Theodor Lorenz Haering, auch Theodor Haering (* 22. April 1884 in Stuttgart; † 15. Juni 1964 in Tübingen) war ein deutscher Philosoph und Schriftsteller sowie Professor für Philosophie an der Universität Tübingen.

Unterschrift von Theodor Haering, Teil einer Widmung in einem Exemplar seines letzten Buches, datiert Weihnachten 1963
Grab auf dem Stadtfriedhof Tübingen

Leben Bearbeiten

Theodor Haering war der Sohn des evangelischen Theologen und Universitätsprofessors Theodor von Haering und Bruder des Historikers Hermann Haering. Er studierte zunächst an der Universität Tübingen evangelische Theologie und legte darin 1906 das 1. theologische Examen ab. Er gehörte dem Evangelischen Stift Tübingen an und war Mitglied der Studentenverbindung Luginsland Tübingen.[1] Nach kurzem Vikariat ließ er sich 1907/08 beurlauben zum Philosophiestudium in Berlin. Auf die Tübinger Dissertation 1910 bei Erich Adickes (über den Duisburg'schen Kantnachlaß) folgte, nach erneutem Studium in Bonn (1911/12), wo er von dem Experimentalpsychologen Oswald Külpe beeindruckt war, seine Tübinger Habilitation bei Adickes (1912) über Die Psychologie der Wertung.

Ab 1919 in Tübingen wurde Haering Hochschullehrer, zuerst als außerordentlicher Professor für Philosophie. Nach dem Tode Adickes 1928 wurde er auf dessen Lehrstuhl für historische und systematische Philosophie berufen.

In der Zeit des Nationalsozialismus war Theodor Haering führendes Mitglied des NS-Dozentenbundes[2], er beantragte am 23. Oktober 1937 die Aufnahme in die NSDAP und wurde rückwirkend zum 1. Mai desselben Jahres aufgenommen (Mitgliedsnummer 5.896.006).[3] Mit der Partei hatte er schon vorher sympathisiert. Er verstand Philosophie als geistige Rassenkunde (so der Titel eines Vortrags aus dem Jahr 1939)[2] und schrieb bereits 1935: „Neben dem Rassenprinzip steht das Führerprinzip“.[4] Während des Zweiten Weltkriegs beteiligte er sich am NS-Projekt Kriegseinsatz der Geisteswissenschaften.[2] Wegen seiner NS-Verstrickung stufte die Universitätsspruchkammer ihn 1948 als „Mitläufer“ ein, er verlor für drei Jahre die Bürgerrechte sowie seine Professur.

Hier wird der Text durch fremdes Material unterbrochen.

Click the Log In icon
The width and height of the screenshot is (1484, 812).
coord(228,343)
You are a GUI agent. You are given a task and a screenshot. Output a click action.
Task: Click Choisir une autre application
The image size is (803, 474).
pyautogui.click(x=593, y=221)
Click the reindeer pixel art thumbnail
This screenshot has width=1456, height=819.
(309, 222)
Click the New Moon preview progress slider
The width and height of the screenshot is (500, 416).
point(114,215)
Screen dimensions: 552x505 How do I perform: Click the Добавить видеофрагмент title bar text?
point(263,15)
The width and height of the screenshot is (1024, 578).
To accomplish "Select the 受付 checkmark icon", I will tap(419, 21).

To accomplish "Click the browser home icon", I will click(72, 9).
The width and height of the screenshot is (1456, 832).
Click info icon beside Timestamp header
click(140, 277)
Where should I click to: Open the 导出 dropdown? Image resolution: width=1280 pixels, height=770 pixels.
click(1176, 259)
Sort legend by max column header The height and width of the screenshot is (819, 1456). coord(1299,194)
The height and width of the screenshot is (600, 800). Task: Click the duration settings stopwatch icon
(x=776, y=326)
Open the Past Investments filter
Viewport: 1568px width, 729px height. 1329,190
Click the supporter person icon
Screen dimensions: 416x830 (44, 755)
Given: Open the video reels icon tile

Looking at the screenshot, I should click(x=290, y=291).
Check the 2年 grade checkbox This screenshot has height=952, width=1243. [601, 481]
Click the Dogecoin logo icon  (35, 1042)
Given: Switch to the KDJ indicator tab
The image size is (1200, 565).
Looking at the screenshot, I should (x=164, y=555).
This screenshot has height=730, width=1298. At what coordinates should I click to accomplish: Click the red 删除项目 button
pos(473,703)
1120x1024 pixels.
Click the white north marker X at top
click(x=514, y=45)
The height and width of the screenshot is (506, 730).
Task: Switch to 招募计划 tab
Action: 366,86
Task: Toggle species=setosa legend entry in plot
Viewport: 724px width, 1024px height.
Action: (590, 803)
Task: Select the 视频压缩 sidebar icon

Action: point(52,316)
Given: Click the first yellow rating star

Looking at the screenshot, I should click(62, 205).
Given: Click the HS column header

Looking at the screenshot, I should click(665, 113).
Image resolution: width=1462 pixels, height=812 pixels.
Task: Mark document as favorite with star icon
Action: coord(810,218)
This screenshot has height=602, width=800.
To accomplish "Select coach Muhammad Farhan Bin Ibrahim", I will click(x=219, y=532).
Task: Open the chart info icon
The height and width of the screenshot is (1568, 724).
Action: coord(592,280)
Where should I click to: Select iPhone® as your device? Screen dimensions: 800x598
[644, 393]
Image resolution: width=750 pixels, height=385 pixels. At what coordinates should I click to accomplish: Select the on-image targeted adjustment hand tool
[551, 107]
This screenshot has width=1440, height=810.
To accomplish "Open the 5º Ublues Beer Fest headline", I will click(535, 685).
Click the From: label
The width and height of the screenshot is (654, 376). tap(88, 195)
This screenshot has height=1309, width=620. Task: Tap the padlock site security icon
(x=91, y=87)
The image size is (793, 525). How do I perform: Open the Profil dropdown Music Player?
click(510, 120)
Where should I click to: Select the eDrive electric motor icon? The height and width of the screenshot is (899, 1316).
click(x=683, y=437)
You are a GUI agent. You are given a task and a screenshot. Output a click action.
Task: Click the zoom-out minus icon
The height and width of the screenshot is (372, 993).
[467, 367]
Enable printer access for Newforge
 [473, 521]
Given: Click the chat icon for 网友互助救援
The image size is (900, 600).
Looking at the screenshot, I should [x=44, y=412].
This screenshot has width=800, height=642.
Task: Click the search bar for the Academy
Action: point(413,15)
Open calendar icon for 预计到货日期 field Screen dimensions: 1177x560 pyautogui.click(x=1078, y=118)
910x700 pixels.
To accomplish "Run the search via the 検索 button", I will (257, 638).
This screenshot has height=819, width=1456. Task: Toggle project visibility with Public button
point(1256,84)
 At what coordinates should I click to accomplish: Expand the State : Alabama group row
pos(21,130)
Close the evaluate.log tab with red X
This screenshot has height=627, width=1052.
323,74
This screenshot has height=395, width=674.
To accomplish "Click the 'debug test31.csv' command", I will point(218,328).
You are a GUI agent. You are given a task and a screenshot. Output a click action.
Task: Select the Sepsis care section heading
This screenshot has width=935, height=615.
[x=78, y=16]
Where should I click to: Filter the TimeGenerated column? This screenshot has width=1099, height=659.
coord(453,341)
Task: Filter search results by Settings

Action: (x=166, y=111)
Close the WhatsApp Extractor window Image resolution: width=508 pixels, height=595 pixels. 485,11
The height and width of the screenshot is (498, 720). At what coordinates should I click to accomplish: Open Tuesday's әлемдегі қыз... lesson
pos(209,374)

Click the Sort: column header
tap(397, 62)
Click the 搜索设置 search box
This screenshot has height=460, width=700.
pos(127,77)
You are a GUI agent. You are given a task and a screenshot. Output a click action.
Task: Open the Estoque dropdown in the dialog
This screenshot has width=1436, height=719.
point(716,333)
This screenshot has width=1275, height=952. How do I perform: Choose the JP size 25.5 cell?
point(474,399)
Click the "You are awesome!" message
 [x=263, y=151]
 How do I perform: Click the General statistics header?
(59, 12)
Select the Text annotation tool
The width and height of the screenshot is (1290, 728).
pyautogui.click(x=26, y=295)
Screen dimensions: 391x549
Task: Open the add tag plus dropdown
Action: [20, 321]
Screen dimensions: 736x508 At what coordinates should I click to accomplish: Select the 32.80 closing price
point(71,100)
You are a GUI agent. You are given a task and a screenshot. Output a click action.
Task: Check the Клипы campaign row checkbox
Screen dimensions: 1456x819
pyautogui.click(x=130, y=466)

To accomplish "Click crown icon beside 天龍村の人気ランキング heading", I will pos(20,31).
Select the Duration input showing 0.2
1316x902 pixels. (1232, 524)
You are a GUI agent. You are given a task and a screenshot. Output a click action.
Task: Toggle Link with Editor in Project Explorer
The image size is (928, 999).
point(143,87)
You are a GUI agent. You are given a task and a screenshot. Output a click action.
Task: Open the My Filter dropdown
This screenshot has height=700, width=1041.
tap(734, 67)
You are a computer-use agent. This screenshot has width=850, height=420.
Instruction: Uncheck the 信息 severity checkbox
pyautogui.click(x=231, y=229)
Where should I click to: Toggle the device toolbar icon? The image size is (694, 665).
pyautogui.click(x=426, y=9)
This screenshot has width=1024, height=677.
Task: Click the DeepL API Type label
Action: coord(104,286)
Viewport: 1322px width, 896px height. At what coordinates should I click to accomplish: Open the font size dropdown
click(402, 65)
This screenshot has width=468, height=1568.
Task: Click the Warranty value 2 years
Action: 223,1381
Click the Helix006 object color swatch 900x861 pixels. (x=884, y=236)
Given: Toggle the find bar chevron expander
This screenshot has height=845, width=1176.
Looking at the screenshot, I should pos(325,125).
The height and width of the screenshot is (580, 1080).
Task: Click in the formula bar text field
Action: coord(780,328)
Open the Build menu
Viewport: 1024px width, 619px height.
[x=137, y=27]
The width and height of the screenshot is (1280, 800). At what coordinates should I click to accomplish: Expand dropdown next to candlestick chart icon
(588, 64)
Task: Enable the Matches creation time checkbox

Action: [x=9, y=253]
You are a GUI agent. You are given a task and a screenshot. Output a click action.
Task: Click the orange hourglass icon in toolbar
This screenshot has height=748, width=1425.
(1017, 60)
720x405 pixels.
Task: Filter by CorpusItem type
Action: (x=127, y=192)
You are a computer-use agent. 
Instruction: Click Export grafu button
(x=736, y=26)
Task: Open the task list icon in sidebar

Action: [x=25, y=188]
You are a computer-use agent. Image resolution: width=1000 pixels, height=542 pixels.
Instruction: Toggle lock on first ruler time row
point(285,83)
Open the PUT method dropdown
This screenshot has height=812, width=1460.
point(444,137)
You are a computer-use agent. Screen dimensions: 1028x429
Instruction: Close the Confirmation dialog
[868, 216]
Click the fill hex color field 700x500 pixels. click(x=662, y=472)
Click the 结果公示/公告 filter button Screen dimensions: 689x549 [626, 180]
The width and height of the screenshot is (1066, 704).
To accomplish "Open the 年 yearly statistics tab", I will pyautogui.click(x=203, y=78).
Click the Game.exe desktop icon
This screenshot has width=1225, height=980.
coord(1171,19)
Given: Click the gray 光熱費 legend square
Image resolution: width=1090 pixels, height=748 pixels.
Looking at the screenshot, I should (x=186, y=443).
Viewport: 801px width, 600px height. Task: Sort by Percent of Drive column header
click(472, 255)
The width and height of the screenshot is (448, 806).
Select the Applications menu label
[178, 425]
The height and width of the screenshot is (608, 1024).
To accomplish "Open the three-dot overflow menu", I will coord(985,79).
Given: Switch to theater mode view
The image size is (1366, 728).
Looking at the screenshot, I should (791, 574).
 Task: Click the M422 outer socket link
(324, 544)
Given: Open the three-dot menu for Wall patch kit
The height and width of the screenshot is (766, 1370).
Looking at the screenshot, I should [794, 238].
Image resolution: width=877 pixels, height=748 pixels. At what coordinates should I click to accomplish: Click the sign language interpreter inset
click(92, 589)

Seine Emeritierung erfolgte 1951 zeitgleich mit seiner Rehabilitierung und Wiedereinstellung nach dem 131er Gesetz.[5] Auch nach dem Krieg hat er an antidemokratischen Überzeugungen festgehalten.

Neben philosophischen Werken schrieb er auch heimatkundliche und literarische Werke. Er war langjähriger Vorsitzender der Tübinger Museumsgesellschaft und gehörte ab 1953 für die Freie Wählervereinigung dem Tübinger Gemeinderat an. Bei seinem Ausscheiden im November 1957 wurde er Ehrenbürger von Tübingen.[6] Im Gegenzug vererbte er der Stadt Tübingen seine Villa (Neckarhalde 31), die heute Theodor-Haering-Haus heißt und einen Teil der Städtischen Sammlungen sowie Räumlichkeiten für künstlerische und museumspädagogische Angebote beherbergt. 1959 wurde er mit dem Großen Bundesverdienstkreuz ausgezeichnet.[2] Am 17. Juni 2013 ist die Tübinger Ehrenbürgerschaft durch Gemeinderatsbeschluss aberkannt worden.[7]

Sein Nachlass und seine Privatbibliothek befinden sich in der Universitätsbibliothek Tübingen.[8]

Werke Bearbeiten

  • Über den Duisburg’schen Kantnachlaß und Kants Kritizismus um 1775, Dissertation, Universität Tübingen 1910.
  • Die Materialisierung des Geistes. Mohr, Tübingen 1919.
  • Untersuchungen zur Psychologie der Wertung (auf experimenteller Grundlage) mit besonderer Berücksichtigung der methodologischen Fragen. W. Engelmann, Leipzig 1920 (Habilitationsschrift Universität Tübinger 1912).
  • Die Struktur der Weltgeschichte. Mohr, Tübingen 1921.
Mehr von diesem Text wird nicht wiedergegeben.